G v CA Auto Finance UK Limited
Factual Background
G entered into a Credit Agreement (“the Agreement”) with CA Auto Finance UK Limited (“CA”) in 2013. As per the Agreement G was required to pay:
- An advanced payment of £150.00
- 47 monthly instalments of £151.56
- A final instalment of £3,009.00
The APR payable under the Agreement was a stated APR of 9.6%.
The Agreement came to an end with G making a final payment on 21 April 2015, which ended the relationship between G and CFP for the purposes of sections 140A-C of the Consumer Credit Act 1974 (“the unfair relationship provisions”).
The Agreement was arranged by a car dealer who acted as a credit broker (“DB”). The salesman working for DB was the boyfriend of one of G’s friends and it was G’s evidence that in the first instance that is why she went to DB to purchase a case.

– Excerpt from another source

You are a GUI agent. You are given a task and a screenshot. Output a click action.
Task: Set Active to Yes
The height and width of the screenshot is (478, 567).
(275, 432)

It was G’s evidence that DB provided G with multiple finance offers but these were considered too expensive for her at the time giver her limited income as a student. Nevertheless, DB eventually persuaded G to purchase a vehicle which G did with funds provided under the terms of Agreement.

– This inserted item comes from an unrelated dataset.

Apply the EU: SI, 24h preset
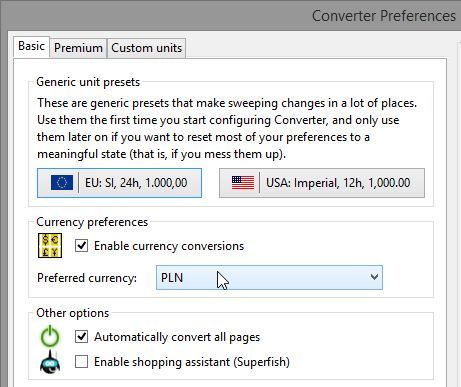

Unknown to G, DB was paid commission of £600.00 (“the Commission”) by CA. The Commission was payable pursuant to a discretionary commission model whereby DB had the ability to influence the interest rate charged under the Agreement. CA alleged that the Commission would have been disclosed to G by DB and, in any event, information regarding the Commission would have been included in the initial disclosure documents given to G.
The Issues
G invited the Court to determine four issues:
a) Limitation
b) Did DB owe a duty of disinterested advice or Fiduciary Duty
c) Was the Commission secret?
d)Was the relationship unfair?
Submissions for G
- There was no evidence that CA or DB had disclosed the payment of the Commission to G and no evidence to support the position that the decision not to disclose this commission was not done intentionally. To the contrary, CA’s position was that it had no obligation to disclose which supported the position that the comission to disclose was intentional.

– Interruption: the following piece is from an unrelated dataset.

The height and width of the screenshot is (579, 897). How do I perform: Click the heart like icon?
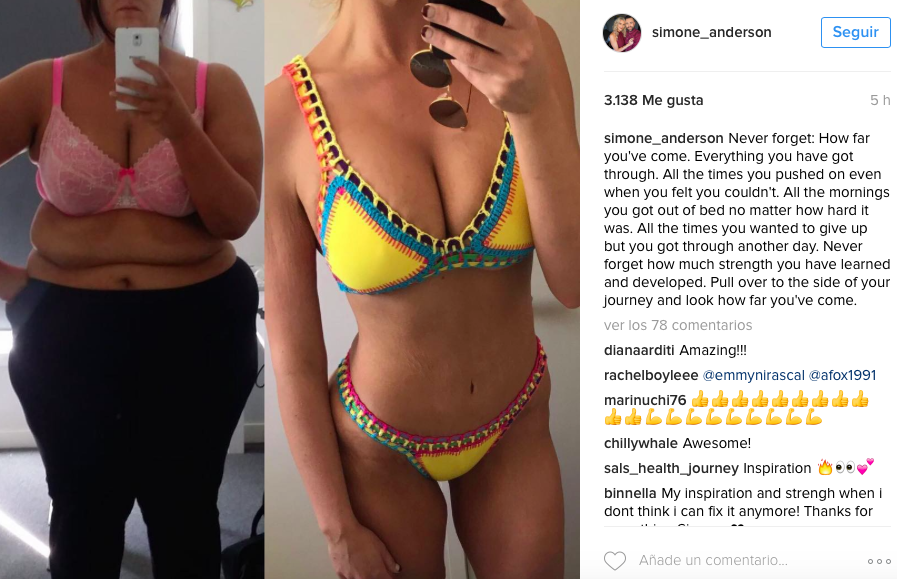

- G gave positive evidence under cross examination that she did not know of the Commission and CA had provided no evidence to undermine or discredit that evidence. G’s evidence was that she did not find out about the Commission until “years and years later” and given the FCA did not publish their report on motor finance commission until March 2019, and discretionary commission models were not banned until January 2021, G could not with reasonable diligence have found out about the Commission until at the very earliest sometime shortly after 2019
- As a result, G could rely on section 32 of the Limitation Act 1980 in order to postpone the time period for limitation until at the earliest 2019 which meant the claim had been brought in time.
- DB had access to a panel of lenders from which it proposed the Agreement with CA and in proposing the Agreement implicitly told G that the terms offered by CA were competitive. Further, as a result of it being DB (and not G) who had access to the panel of lenders, DB was someone with a role in the decision-making process and was therefore under a duty to be impartial and to provide disinterested advice, information, or recommendation.
- The commission model used by CA allowed DB to influence the interest rate, and in not making G aware of this fact at the time of entering into the Agreement, there was a significant imbalance in knowledge between CA and G to the detriment of G which deprived G of the potential ability to negotiation a better rate of interest payable under the Agreement. This, in turn, rendered the relationship between G and CA unfair.
- The court was asked to rescind the Agreement between G and CA as the car purchase and G entering into the Agreement were distinct and separate.
Submissions for CA
- C could not demonstrate that the Commission had been deliberately concealed to rely on section 32 of the Limitation Act 1980 and limitation had expired in 2019.
- DB was selling G the car, not the finance. They were nothing more that an introducer and did not owe any duty to be impartial or to provide disinterested advice, information, or recommendation.
- The court should prefer CA’s witness evidence over G’s witness evidence about the disclosure of the Commission, as dealer declaration documents had been signed by G and DB.
- The payment of the Commission did not render the relationship unfair as DB gave G access to a number of discounts and subsidies that she would not have benefited from had she purchased the vehicle in cash or by a different method.
- G not only received the benefit of the Agreement but also benefit of the vehicle.
Judgment
The judge found that on the evidence CA and DB had failed to disclose the payment of the Commission and so it was, in fact, a secret. found that G was a credible witness and so he accepted her evidence over that of CA’s witness regarding the Commission being disclosed to G at the point of sale. Further, the judge was content that the decision not to disclose the Commission was intentional on CA’s part, G could not with reasonable diligence have found out about the commission until the FCA changed the rules and banned discretionary commission models and so G’s claim was not statute barred by limitation.
The judge concluded that DB did owe Ga duty for to provide disinterested advice, information, or recommendation given it was DB who had access to a panel of lenders and was taking information from G to obtain an appropriate deal to allow her to purchase the vehicle.
The failure to disclose the Commission to G, including the failure to disclosure the fact that the Commission was payable pursuant to a discretionary commission model, deprived G of the position to negotiate rendering the relationship between G and CA unfair.
When considering remedy, the Judge found in favour of G and ordered rescission of the Agreement. However, due to uncertainty over how much G had paid to redeem the Agreement early in April 2015, an order was made by the Judge requiring the parties to file written submissions on the remedy, with calculations to support the sums sought.
As a result, the Judge reserved the question of costs to be dealt with following compliance with his order as to remedy.